Kala pembukaan pasar, rupiah melemah tipis 0,04%. Selepas itu depresiasi rupiah sempat berada di 0,07%. Jadi walau melemah, sejatinya depresiasi rupiah tipis-tipis saja.
Persepsi investor yang membaik membuat minat atau selera terhadap risiko (risk appetite) meningkat. Kala risk appetite meningkat maka rupiah akan sangat diuntungkan. Sebagai aset negara emerging market rupiah memberikan imbal hasil yang tinggi tentunya akan menarik minat investasi.
Meningkatnya risk appetite investor tidak lepas dari ekspektasi digelontorkannya stimulus moneter dari berbagai negara untuk memacu laju perekonomian. Dimulai dari China, Bank Sentral China (People's Bank of China/PBoC) kembali menurunkan Giro Wajib Minimum (GWM) sebesar 50 bps untuk semua bank. Kebijakan ini diperkirakan mampu memompa likuiditas sebanyak CNY 900 miliar dan menurunkan suku bunga kredit perbankan.
Kemudian dari Jepang, pertumbuhan ekonomi Jepang kuartal II-2019 direvisi turun yang memperkuat spekulasi Bank of Japan (BoJ) akan menggelontorkan stimulus moneter di bulan ini. Jangan lupakan European Central Bank (ECB) dan tentunya bank sentral AS (Federal Reserve/The Fed) yang juga diprediksi akan memangkas suku bunga acuan.

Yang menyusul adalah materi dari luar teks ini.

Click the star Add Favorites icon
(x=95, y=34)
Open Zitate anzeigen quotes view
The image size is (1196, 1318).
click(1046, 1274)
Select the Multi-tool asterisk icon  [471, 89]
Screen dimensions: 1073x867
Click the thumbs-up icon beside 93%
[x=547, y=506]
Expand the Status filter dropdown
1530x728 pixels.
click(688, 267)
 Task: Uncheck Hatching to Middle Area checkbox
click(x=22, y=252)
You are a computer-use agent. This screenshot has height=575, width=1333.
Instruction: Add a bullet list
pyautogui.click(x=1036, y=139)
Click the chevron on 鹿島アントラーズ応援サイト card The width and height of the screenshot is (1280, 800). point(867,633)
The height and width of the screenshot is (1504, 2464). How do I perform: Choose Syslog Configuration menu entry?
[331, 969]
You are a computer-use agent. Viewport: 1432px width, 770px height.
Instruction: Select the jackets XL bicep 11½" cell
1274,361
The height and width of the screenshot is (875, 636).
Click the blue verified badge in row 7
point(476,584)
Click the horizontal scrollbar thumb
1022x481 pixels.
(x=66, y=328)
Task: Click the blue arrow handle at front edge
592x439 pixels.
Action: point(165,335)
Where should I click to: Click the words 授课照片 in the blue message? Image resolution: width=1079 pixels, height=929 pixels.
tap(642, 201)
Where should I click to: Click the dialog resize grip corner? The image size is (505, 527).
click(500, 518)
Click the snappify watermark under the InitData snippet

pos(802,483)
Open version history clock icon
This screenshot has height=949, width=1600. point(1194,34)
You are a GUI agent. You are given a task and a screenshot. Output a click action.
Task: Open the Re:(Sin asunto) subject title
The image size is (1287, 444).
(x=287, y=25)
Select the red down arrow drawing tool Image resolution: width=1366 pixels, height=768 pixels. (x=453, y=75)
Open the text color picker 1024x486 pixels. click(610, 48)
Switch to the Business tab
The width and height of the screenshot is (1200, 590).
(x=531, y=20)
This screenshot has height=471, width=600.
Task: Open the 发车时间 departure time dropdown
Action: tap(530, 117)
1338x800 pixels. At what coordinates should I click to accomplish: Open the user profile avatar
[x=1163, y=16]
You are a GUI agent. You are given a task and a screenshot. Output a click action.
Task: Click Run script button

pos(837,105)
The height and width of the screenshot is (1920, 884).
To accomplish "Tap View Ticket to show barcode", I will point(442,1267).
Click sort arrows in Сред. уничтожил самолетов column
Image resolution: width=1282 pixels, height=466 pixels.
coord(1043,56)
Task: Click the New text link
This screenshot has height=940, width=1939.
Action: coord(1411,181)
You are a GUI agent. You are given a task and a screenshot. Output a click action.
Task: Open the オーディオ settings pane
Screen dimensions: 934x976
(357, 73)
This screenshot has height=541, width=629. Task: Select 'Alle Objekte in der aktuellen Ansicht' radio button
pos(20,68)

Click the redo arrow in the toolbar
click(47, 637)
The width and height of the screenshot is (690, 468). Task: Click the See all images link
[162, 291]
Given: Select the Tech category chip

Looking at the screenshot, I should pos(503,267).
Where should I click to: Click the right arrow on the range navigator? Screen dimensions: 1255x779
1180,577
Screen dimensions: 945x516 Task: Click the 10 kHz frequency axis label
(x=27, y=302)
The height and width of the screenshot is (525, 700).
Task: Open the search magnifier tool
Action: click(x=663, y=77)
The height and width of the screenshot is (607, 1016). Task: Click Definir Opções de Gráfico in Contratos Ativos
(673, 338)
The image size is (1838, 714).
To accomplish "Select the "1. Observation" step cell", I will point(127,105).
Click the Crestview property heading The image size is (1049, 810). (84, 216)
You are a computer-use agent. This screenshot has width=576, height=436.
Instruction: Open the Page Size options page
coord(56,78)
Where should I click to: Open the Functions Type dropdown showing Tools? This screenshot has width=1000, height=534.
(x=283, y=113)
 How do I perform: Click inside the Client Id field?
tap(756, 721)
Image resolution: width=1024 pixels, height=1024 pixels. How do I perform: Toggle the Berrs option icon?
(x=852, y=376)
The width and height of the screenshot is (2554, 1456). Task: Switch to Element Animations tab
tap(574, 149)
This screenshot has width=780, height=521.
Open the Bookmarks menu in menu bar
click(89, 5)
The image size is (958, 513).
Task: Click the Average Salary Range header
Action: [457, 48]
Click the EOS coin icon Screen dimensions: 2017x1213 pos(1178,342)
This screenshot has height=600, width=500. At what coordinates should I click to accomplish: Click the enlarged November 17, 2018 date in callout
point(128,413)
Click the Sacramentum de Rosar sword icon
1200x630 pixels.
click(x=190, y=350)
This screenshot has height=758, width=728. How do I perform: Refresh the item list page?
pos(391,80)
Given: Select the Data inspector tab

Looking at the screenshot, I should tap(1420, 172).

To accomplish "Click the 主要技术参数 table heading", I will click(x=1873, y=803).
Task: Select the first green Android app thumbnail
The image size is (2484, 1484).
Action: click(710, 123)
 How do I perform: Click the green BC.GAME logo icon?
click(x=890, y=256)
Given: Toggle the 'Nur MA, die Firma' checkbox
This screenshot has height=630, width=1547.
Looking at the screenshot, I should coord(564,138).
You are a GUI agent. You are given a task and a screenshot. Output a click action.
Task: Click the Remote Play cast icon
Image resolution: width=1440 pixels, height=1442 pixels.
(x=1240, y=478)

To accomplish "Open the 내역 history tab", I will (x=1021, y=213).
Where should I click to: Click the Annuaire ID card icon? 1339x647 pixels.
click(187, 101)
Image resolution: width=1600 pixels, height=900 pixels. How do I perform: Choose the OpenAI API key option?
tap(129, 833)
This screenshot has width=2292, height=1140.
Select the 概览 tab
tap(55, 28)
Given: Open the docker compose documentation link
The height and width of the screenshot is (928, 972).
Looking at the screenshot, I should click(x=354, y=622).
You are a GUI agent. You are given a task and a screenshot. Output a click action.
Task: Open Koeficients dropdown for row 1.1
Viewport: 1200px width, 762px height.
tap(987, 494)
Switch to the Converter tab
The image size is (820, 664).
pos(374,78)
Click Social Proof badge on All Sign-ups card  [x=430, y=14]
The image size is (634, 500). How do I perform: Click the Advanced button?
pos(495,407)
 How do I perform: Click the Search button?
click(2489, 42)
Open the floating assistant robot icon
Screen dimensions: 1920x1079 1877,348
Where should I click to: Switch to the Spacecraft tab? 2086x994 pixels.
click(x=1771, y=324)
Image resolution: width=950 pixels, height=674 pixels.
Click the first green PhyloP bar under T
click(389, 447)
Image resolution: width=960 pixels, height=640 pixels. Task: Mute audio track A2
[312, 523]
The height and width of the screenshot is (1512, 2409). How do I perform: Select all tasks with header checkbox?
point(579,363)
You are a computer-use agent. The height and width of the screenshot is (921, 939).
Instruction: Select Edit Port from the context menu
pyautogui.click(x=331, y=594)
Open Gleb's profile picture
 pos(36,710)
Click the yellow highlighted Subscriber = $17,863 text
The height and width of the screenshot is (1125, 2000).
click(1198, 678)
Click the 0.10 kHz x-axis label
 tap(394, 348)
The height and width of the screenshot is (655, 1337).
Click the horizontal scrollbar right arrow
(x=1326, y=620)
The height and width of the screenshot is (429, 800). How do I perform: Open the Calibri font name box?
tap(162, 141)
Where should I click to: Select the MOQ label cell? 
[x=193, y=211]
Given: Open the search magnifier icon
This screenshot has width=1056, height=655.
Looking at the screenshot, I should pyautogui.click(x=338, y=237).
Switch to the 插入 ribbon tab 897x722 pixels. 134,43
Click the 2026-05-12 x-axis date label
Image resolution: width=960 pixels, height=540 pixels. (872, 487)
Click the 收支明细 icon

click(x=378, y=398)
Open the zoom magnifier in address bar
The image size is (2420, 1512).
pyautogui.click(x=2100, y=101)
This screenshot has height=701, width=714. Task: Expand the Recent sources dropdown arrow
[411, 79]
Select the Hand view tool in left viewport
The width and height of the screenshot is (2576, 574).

Terus membaiknya sentimen investor global menjadi penopang utama penguatan rupiah hingga mendekati level "keramat" 14.000/US$. Pada akhir Agustus lalu, Bank Indonesia (BI) menyebut adanya perang dagang antara AS dengan China membuat rupiah sulit langsung menguat ke bawah 14.000/US$.
Namun kini harapan akan adanya damai dagang mulai muncul setelah AS-China berencana mengadakan pertemuan pada awal Oktober. Jadi apakah rupiah bisa menguat lebih lanjut?
Bisa saja, meski agak sulit untuk hari ini setelah menguat tajam empat hari terakhir, sehingga rentan diterpa aksi ambil untung (profit taking).
Apalagi dolar AS sedang cukup kuat hari ini, disebabkan oleh rilis data ekonomi terbaru di AS yang positif. Pada Juli, penyaluran kredit konsumsi di Negeri Paman Sam tumbuh 6,8% year-on-year (YoY). Membaik dibandingkan bulan sebelumnya yang tumbuh 4,1% YoY.
Data ini menggambarkan bahwa konsumsi rumah tangga di AS masih cukup kuat. Mengingat konsumsi rumah tangga menyumbang hampir 70% terhadap Produk Domestik Bruto (PDB), maka ada harapan pertumbuhan AS bakal membaik.
(BERLANJUT KE HALAMAN 2)
![]() |
Melihat grafik harian, rupiah yang disimbolkan dengan USD/IDR bergerak di kisaran rerata pergerakan (moving average/MA) 5 hari (garis biru) dan MA20 /rerata 20 hari (garis merah).
Indikator rerata pergerakan konvergen dan divergen (MACD) bergerak turun dan sudah masuk ke area negatif, begitu juga histogramnya yang terlebih dahulu di negatif. Melihat indikator tersebut, tekanan terhadap rupiah memiliki momentum untuk menguat dalam jangka menengah.
![]() |
Pada time frame 1 jam, rupiah bergerak di kisaran MA 5 (rerata pergerakan 5 jam/garis biru) dan di bawah MA 20 (rerata pergerakan 20 jam/garis merah). Indikator stochastic berada wilayah jenuh jual (oversold) jenuh jual dalam waktu yang cukup lama sehingga rentang memicu aksi profit taking.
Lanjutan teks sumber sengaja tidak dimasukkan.